▶ HOW TO COMPLETE THIS TASK
Transcribe the full listing exactly.

▶ EXERCISE MATERIALS
=== Section Start ===
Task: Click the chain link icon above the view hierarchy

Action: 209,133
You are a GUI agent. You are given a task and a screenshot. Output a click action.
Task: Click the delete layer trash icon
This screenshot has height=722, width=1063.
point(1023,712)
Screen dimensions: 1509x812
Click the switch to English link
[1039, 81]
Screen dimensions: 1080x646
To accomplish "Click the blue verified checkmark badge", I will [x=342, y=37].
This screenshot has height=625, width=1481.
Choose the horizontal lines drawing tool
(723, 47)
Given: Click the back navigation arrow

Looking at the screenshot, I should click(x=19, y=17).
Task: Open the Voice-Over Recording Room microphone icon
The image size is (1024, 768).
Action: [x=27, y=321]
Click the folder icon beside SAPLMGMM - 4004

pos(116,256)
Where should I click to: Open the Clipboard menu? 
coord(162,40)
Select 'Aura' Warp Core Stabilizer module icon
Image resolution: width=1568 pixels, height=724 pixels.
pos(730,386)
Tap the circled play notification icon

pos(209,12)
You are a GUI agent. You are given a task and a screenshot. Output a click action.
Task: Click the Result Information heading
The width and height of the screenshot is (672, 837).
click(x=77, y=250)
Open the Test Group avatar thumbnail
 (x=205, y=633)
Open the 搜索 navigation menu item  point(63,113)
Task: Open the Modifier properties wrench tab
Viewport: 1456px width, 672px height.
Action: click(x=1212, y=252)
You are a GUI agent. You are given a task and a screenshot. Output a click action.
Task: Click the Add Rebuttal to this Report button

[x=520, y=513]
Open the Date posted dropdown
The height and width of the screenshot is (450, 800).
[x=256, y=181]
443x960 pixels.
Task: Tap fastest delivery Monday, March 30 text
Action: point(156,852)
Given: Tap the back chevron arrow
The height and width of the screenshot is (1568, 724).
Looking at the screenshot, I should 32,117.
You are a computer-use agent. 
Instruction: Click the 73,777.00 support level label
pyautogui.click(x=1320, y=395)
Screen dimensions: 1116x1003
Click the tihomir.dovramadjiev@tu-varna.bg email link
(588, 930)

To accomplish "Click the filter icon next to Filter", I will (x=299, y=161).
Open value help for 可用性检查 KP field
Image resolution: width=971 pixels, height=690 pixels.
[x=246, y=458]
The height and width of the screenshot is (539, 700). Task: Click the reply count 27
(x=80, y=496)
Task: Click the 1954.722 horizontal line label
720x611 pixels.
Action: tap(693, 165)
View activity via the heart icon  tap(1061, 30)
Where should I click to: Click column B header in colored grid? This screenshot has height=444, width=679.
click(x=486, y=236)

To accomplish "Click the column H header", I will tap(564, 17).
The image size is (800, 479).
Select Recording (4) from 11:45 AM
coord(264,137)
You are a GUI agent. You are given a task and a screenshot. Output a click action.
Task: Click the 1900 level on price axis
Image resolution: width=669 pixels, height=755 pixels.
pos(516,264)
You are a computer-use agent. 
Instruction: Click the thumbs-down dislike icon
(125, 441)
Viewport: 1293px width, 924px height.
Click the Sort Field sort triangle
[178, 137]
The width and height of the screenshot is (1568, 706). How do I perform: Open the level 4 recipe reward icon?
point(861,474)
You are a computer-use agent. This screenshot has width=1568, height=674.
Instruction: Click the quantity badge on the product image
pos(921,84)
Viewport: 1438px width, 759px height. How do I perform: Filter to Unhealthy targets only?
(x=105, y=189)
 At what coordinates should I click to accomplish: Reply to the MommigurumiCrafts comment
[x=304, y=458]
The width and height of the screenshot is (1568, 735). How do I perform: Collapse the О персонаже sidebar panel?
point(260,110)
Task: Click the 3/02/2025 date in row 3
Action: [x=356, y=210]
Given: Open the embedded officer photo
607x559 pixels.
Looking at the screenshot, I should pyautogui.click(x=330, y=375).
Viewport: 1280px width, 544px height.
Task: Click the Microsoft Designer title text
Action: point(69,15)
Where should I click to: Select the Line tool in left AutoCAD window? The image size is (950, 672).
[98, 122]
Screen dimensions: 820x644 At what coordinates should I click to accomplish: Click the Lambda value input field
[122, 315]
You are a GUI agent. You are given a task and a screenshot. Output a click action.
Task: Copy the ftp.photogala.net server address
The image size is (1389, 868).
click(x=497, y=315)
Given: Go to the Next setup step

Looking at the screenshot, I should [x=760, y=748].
=== Section End ===
▶ ANSWER AREA
Task: Click the chain link icon above the view hierarchy

Action: 209,133
You are a GUI agent. You are given a task and a screenshot. Output a click action.
Task: Click the delete layer trash icon
This screenshot has height=722, width=1063.
point(1023,712)
Screen dimensions: 1509x812
Click the switch to English link
[1039, 81]
Screen dimensions: 1080x646
To accomplish "Click the blue verified checkmark badge", I will [x=342, y=37].
This screenshot has height=625, width=1481.
Choose the horizontal lines drawing tool
(723, 47)
Given: Click the back navigation arrow

Looking at the screenshot, I should click(x=19, y=17).
Task: Open the Voice-Over Recording Room microphone icon
The image size is (1024, 768).
Action: [x=27, y=321]
Click the folder icon beside SAPLMGMM - 4004

pos(116,256)
Where should I click to: Open the Clipboard menu? 
coord(162,40)
Select 'Aura' Warp Core Stabilizer module icon
Image resolution: width=1568 pixels, height=724 pixels.
pos(730,386)
Tap the circled play notification icon

pos(209,12)
You are a GUI agent. You are given a task and a screenshot. Output a click action.
Task: Click the Result Information heading
The width and height of the screenshot is (672, 837).
click(x=77, y=250)
Open the Test Group avatar thumbnail
 (x=205, y=633)
Open the 搜索 navigation menu item  point(63,113)
Task: Open the Modifier properties wrench tab
Viewport: 1456px width, 672px height.
Action: click(x=1212, y=252)
You are a GUI agent. You are given a task and a screenshot. Output a click action.
Task: Click the Add Rebuttal to this Report button

[x=520, y=513]
Open the Date posted dropdown
The height and width of the screenshot is (450, 800).
[x=256, y=181]
443x960 pixels.
Task: Tap fastest delivery Monday, March 30 text
Action: point(156,852)
Given: Tap the back chevron arrow
The height and width of the screenshot is (1568, 724).
Looking at the screenshot, I should 32,117.
You are a computer-use agent. 
Instruction: Click the 73,777.00 support level label
pyautogui.click(x=1320, y=395)
Screen dimensions: 1116x1003
Click the tihomir.dovramadjiev@tu-varna.bg email link
(588, 930)

To accomplish "Click the filter icon next to Filter", I will (x=299, y=161).
Open value help for 可用性检查 KP field
Image resolution: width=971 pixels, height=690 pixels.
[x=246, y=458]
The height and width of the screenshot is (539, 700). Task: Click the reply count 27
(x=80, y=496)
Task: Click the 1954.722 horizontal line label
720x611 pixels.
Action: tap(693, 165)
View activity via the heart icon  tap(1061, 30)
Where should I click to: Click column B header in colored grid? This screenshot has height=444, width=679.
click(x=486, y=236)

To accomplish "Click the column H header", I will tap(564, 17).
The image size is (800, 479).
Select Recording (4) from 11:45 AM
coord(264,137)
You are a GUI agent. You are given a task and a screenshot. Output a click action.
Task: Click the 1900 level on price axis
Image resolution: width=669 pixels, height=755 pixels.
pos(516,264)
You are a computer-use agent. 
Instruction: Click the thumbs-down dislike icon
(125, 441)
Viewport: 1293px width, 924px height.
Click the Sort Field sort triangle
[178, 137]
The width and height of the screenshot is (1568, 706). How do I perform: Open the level 4 recipe reward icon?
point(861,474)
You are a computer-use agent. This screenshot has width=1568, height=674.
Instruction: Click the quantity badge on the product image
pos(921,84)
Viewport: 1438px width, 759px height. How do I perform: Filter to Unhealthy targets only?
(x=105, y=189)
 At what coordinates should I click to accomplish: Reply to the MommigurumiCrafts comment
[x=304, y=458]
The width and height of the screenshot is (1568, 735). How do I perform: Collapse the О персонаже sidebar panel?
point(260,110)
Task: Click the 3/02/2025 date in row 3
Action: [x=356, y=210]
Given: Open the embedded officer photo
607x559 pixels.
Looking at the screenshot, I should pyautogui.click(x=330, y=375).
Viewport: 1280px width, 544px height.
Task: Click the Microsoft Designer title text
Action: point(69,15)
Where should I click to: Select the Line tool in left AutoCAD window? The image size is (950, 672).
[98, 122]
Screen dimensions: 820x644 At what coordinates should I click to accomplish: Click the Lambda value input field
[122, 315]
You are a GUI agent. You are given a task and a screenshot. Output a click action.
Task: Copy the ftp.photogala.net server address
The image size is (1389, 868).
click(x=497, y=315)
Given: Go to the Next setup step

Looking at the screenshot, I should [x=760, y=748].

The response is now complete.